On a sandy peninsula in northwest Saudi Arabia, the only interruption to miles of desert was the wreck of a Catalina seaplane, abandoned by its American pilot in 1960 and now covered in Arabic graffiti.
But it’s here that Saudi Arabia’s crown prince plans Neom, a city from scratch that will be bigger than Dubai and have more robots than humans. Crown Prince Mohammed bin Salman envisions it as a “civilizational leap for humanity” outside the traditional Saudi constraints and a business hub with advanced manufacturing, bio-tech, media and airlines.
The sci-fi city with glimmering office towers and five-star hotels is supposed to represent Saudi efforts to transform a nation once swimming in oil money and now facing a severe financial squeeze.
It would be a microcosm of Saudi Arabia 2.0 while its new 32-year-old leader reconfigures the rest of the economy to make it fit for the modern world in a way that past rulers have failed to do. Other massive cities in the desert have been announced with much fanfare, then have floundered short of expectations, like the $10 billion office park on the outskirts of Riyadh sitting largely unoccupied and unfinished.
Neom is a combination of “neo,” or new, and a derivation from the Arabic word “mustaqbal,” or future. It will be partly located in an area known as Ras Sheikh al-Hameed, a peninsula of land jutting about 31 miles (50 kilometers) into waters of the Red Sea after turning west off of route 5, the Saudi coastal road.

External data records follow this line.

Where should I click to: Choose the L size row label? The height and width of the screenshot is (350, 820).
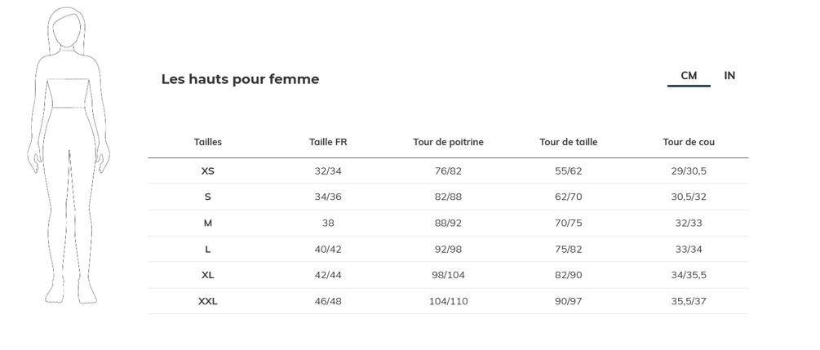click(x=208, y=249)
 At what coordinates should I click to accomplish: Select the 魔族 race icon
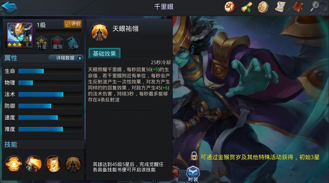click(58, 43)
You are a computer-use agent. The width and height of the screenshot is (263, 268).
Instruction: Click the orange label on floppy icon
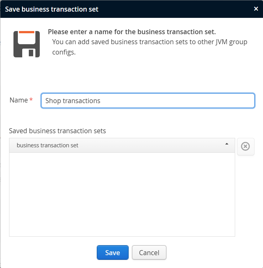pos(27,32)
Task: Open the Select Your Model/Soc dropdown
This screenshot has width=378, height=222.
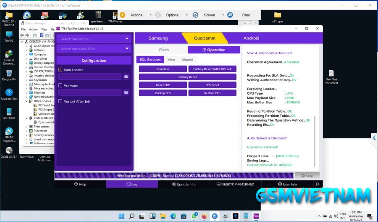Action: click(94, 49)
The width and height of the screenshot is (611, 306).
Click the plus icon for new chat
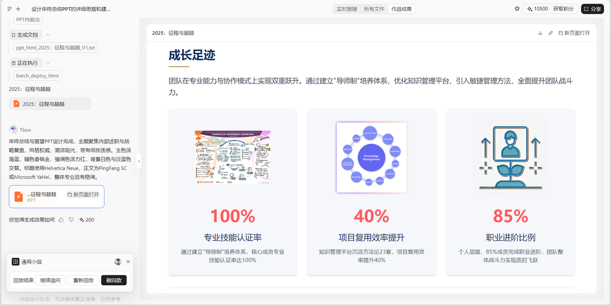click(x=18, y=9)
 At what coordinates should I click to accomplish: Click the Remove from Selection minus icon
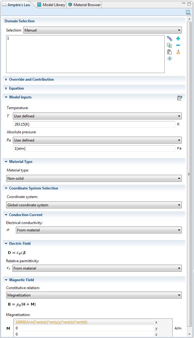pos(178,45)
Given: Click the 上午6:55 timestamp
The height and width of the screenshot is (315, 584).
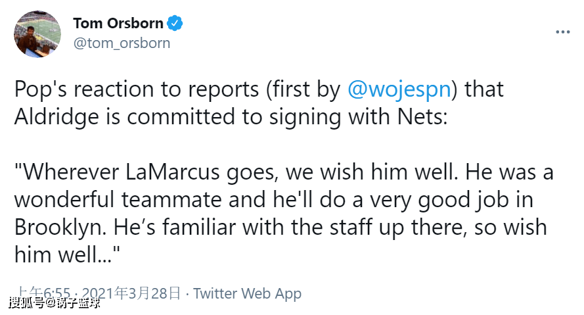Looking at the screenshot, I should (x=43, y=293).
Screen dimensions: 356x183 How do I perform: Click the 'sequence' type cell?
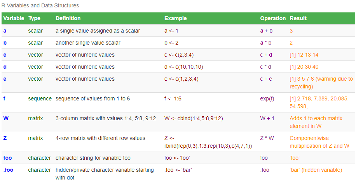click(x=40, y=98)
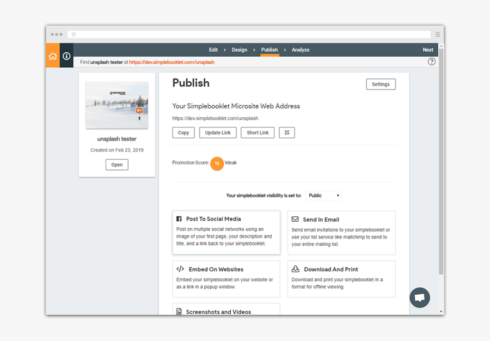Open the info circle icon
Screen dimensions: 490x341
(66, 56)
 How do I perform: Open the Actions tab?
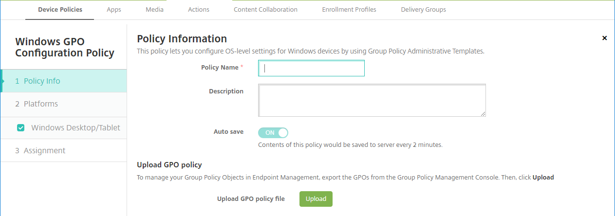198,9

Some 10,000 square miles (25,900 square kilometers) have been allocated for the development of the urban area that will stretch into Jordan and Egypt. More than twice the size of neighboring Qatar, the area was chosen because of its “strategic location” and proximity to international shipping routes. This year, Egypt signed a treaty to give the Saudis two islands essential for linking the project to the Sinai.